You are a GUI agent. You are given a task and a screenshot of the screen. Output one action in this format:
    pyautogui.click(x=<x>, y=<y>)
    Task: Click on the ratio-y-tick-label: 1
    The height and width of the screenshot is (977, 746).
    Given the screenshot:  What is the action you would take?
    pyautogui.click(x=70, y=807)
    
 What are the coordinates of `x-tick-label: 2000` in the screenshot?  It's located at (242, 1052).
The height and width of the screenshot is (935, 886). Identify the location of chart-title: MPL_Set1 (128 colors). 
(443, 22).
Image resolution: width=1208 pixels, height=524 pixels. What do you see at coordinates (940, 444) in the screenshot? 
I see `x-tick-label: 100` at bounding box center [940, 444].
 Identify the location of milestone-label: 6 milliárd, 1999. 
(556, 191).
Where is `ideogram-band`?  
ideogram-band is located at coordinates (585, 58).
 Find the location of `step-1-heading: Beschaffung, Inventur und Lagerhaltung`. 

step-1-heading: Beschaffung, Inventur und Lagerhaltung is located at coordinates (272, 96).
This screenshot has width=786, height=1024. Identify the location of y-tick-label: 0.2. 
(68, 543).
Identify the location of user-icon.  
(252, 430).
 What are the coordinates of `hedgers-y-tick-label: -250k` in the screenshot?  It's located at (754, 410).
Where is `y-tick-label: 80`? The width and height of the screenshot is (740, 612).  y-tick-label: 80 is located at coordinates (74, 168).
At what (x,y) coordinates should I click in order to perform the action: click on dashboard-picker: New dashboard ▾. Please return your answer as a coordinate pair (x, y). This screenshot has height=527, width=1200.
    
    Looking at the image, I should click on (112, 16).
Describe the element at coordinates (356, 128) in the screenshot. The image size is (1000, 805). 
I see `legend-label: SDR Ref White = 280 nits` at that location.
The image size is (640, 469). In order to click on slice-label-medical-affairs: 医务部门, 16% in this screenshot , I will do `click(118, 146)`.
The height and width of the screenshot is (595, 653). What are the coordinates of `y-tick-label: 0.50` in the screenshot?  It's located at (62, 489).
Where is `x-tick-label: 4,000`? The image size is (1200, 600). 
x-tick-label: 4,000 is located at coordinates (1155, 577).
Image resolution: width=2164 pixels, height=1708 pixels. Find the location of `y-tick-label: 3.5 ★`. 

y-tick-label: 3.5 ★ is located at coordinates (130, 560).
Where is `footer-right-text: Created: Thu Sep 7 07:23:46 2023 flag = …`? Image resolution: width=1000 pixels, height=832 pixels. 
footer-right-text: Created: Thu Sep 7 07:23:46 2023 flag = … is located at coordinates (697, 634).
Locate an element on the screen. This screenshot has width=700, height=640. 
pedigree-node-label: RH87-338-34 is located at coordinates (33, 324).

# # #

§ Instructions for the task
Return all of the material above word for word, with every line unchanged.

§ Response box
You are a GUI agent. You are given a task and a screenshot of the screen. Output one action in this format:
    pyautogui.click(x=<x>, y=<y>)
    Task: Click on the ratio-y-tick-label: 1
    The height and width of the screenshot is (977, 746).
    Given the screenshot:  What is the action you would take?
    pyautogui.click(x=70, y=807)
    
 What are the coordinates of `x-tick-label: 2000` in the screenshot?  It's located at (242, 1052).
The height and width of the screenshot is (935, 886). Identify the location of chart-title: MPL_Set1 (128 colors). 
(443, 22).
Image resolution: width=1208 pixels, height=524 pixels. What do you see at coordinates (940, 444) in the screenshot? 
I see `x-tick-label: 100` at bounding box center [940, 444].
 Identify the location of milestone-label: 6 milliárd, 1999. 
(556, 191).
Where is `ideogram-band`?  
ideogram-band is located at coordinates (585, 58).
 Find the location of `step-1-heading: Beschaffung, Inventur und Lagerhaltung`. 

step-1-heading: Beschaffung, Inventur und Lagerhaltung is located at coordinates (272, 96).
This screenshot has width=786, height=1024. Identify the location of y-tick-label: 0.2. 
(68, 543).
Identify the location of user-icon.  
(252, 430).
 What are the coordinates of `hedgers-y-tick-label: -250k` in the screenshot?  It's located at (754, 410).
Where is `y-tick-label: 80`? The width and height of the screenshot is (740, 612).  y-tick-label: 80 is located at coordinates (74, 168).
At what (x,y) coordinates should I click in order to perform the action: click on dashboard-picker: New dashboard ▾. Please return your answer as a coordinate pair (x, y). This screenshot has height=527, width=1200.
    
    Looking at the image, I should click on (112, 16).
Describe the element at coordinates (356, 128) in the screenshot. The image size is (1000, 805). 
I see `legend-label: SDR Ref White = 280 nits` at that location.
The image size is (640, 469). In order to click on slice-label-medical-affairs: 医务部门, 16% in this screenshot , I will do `click(118, 146)`.
The height and width of the screenshot is (595, 653). What are the coordinates of `y-tick-label: 0.50` in the screenshot?  It's located at (62, 489).
Where is `x-tick-label: 4,000`? The image size is (1200, 600). 
x-tick-label: 4,000 is located at coordinates (1155, 577).
Image resolution: width=2164 pixels, height=1708 pixels. Find the location of `y-tick-label: 3.5 ★`. 

y-tick-label: 3.5 ★ is located at coordinates (130, 560).
Where is `footer-right-text: Created: Thu Sep 7 07:23:46 2023 flag = …`? Image resolution: width=1000 pixels, height=832 pixels. 
footer-right-text: Created: Thu Sep 7 07:23:46 2023 flag = … is located at coordinates (697, 634).
Locate an element on the screen. This screenshot has width=700, height=640. 
pedigree-node-label: RH87-338-34 is located at coordinates (33, 324).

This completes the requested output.